Водка приятно обжигает горло, горячей струйкой пробегает внутри.

Командиры собирают людей. Один — долговязый, сутулый, в короткой, по колено, шинели, в очках. Его фамилия Фарбер. Повидимому, из интеллигентов, — «видите ли», «собственно говоря», «я склонен думать». Другой — Петров, тоненький, щупленький, совсем мальчик. Меня это не очень радует.

Идем вдоль берега, в сторону города. Ноги вязнут в песке. Приседаем, когда свистят мины. Бойцы идут молча, с трудом передвигая ноги, тяжело дыша, придерживая руками болтающиеся мины. Они сегодня прошли около сорока километров.

Навстречу вереницы раненых — по-двое, по-трсе, в одиночку. Опираются на винтовки. Спрашивают, где переправа.

Пули свистят над самой головой. Шлепают в воду. Трассирующие высоко подпрыгивают и гаснут в воздухе.
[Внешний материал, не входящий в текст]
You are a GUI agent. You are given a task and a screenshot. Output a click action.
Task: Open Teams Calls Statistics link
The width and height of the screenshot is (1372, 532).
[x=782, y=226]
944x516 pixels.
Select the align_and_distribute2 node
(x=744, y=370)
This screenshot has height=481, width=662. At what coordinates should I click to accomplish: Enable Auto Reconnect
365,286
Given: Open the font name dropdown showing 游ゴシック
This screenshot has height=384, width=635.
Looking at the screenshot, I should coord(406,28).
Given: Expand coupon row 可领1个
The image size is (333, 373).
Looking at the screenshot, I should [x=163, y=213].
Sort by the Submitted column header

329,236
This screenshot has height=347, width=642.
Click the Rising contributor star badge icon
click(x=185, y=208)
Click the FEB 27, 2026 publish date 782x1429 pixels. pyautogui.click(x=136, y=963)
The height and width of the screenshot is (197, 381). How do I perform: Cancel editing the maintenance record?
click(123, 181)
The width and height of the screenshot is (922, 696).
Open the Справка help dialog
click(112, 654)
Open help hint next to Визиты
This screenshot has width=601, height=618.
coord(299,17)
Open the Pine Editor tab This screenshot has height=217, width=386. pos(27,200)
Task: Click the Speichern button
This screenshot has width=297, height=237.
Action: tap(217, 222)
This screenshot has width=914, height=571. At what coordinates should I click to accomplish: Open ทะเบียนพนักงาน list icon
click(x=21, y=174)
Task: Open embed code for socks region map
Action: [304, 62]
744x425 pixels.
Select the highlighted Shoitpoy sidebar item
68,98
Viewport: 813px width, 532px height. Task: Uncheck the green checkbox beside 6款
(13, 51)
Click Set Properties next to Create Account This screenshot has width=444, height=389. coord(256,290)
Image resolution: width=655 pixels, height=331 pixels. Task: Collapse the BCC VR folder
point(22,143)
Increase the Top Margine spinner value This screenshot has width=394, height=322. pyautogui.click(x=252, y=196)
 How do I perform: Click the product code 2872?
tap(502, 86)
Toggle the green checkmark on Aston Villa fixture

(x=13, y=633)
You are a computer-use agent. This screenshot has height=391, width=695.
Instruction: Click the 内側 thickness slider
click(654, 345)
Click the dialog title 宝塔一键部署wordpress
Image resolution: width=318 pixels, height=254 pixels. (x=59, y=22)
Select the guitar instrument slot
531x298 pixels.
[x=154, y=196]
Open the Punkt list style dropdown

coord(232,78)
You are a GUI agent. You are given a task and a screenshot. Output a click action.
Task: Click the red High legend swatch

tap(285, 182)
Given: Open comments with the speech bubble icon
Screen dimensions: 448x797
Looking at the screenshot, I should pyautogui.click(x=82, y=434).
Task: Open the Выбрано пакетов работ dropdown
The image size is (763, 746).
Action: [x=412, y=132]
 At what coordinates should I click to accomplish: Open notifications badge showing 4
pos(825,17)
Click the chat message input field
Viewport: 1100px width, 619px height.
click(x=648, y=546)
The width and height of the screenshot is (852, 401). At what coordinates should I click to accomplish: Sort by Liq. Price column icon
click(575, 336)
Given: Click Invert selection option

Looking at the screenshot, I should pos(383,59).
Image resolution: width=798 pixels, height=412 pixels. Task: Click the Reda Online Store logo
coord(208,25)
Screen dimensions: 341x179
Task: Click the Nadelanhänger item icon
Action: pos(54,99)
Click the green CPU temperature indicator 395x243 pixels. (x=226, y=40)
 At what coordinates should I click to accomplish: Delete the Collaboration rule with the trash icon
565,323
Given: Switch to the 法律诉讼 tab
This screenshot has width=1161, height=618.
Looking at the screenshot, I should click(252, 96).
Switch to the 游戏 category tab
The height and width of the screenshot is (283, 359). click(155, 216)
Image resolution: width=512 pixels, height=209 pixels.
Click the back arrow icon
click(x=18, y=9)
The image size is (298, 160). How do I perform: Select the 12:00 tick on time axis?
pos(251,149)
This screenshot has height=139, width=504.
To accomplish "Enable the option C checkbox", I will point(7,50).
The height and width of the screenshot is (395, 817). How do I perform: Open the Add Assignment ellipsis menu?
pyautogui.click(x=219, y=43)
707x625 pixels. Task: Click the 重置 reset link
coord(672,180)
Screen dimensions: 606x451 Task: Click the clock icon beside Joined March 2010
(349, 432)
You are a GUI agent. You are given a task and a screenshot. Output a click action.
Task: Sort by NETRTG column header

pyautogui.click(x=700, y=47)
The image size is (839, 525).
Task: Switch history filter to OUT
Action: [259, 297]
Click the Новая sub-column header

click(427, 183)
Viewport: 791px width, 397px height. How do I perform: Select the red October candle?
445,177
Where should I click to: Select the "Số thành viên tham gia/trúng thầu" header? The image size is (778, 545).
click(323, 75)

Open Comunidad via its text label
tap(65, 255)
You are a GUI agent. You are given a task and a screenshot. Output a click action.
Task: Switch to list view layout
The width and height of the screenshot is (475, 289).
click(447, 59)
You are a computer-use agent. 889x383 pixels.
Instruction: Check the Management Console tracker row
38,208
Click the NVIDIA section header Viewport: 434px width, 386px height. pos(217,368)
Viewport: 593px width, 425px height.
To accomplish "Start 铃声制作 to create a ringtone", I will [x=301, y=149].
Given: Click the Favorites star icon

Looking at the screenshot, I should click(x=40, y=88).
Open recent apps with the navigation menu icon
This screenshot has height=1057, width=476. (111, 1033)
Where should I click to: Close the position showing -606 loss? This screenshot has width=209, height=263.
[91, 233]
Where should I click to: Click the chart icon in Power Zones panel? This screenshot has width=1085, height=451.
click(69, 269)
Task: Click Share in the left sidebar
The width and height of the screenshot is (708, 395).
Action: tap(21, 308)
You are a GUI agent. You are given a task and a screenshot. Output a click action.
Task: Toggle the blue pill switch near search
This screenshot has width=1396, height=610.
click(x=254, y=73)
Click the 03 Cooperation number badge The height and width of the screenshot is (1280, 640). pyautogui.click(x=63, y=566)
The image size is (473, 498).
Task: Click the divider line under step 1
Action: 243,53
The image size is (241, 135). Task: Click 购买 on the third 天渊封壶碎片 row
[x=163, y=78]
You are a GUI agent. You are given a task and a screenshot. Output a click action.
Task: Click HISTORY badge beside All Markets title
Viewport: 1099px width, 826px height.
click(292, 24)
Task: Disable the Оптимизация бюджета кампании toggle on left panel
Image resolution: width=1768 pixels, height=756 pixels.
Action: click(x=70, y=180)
— Где фрицы? — спрашивают бойцы у встречных. Те неопределенно показывают в ту сторону, куда мы идем:

— Недалеко… Ближе, чем до дому.

Проходим мимо какой-то белой постройки. Должно быть, водокачка — от нее тянутся трубы. Потом дорога подымается вверх. По ней, на руках, тащат вниз пушку.

— Куда? — спрашиваю.

Никто не отвечает.

— Куда пушку тащите?

— А ты кто такой? Не видишь, что делается? Немцам, что ли, оставлять…

Вынимаю пистолет.

— Поворачивай назад…

— Куда?

Кто-то в расстегнутой шинели и съехавшей на затылок пилотке толкаег меня в грудь.

— Видали таких… Герои! Не обращай внимания, Кацура. Тащи!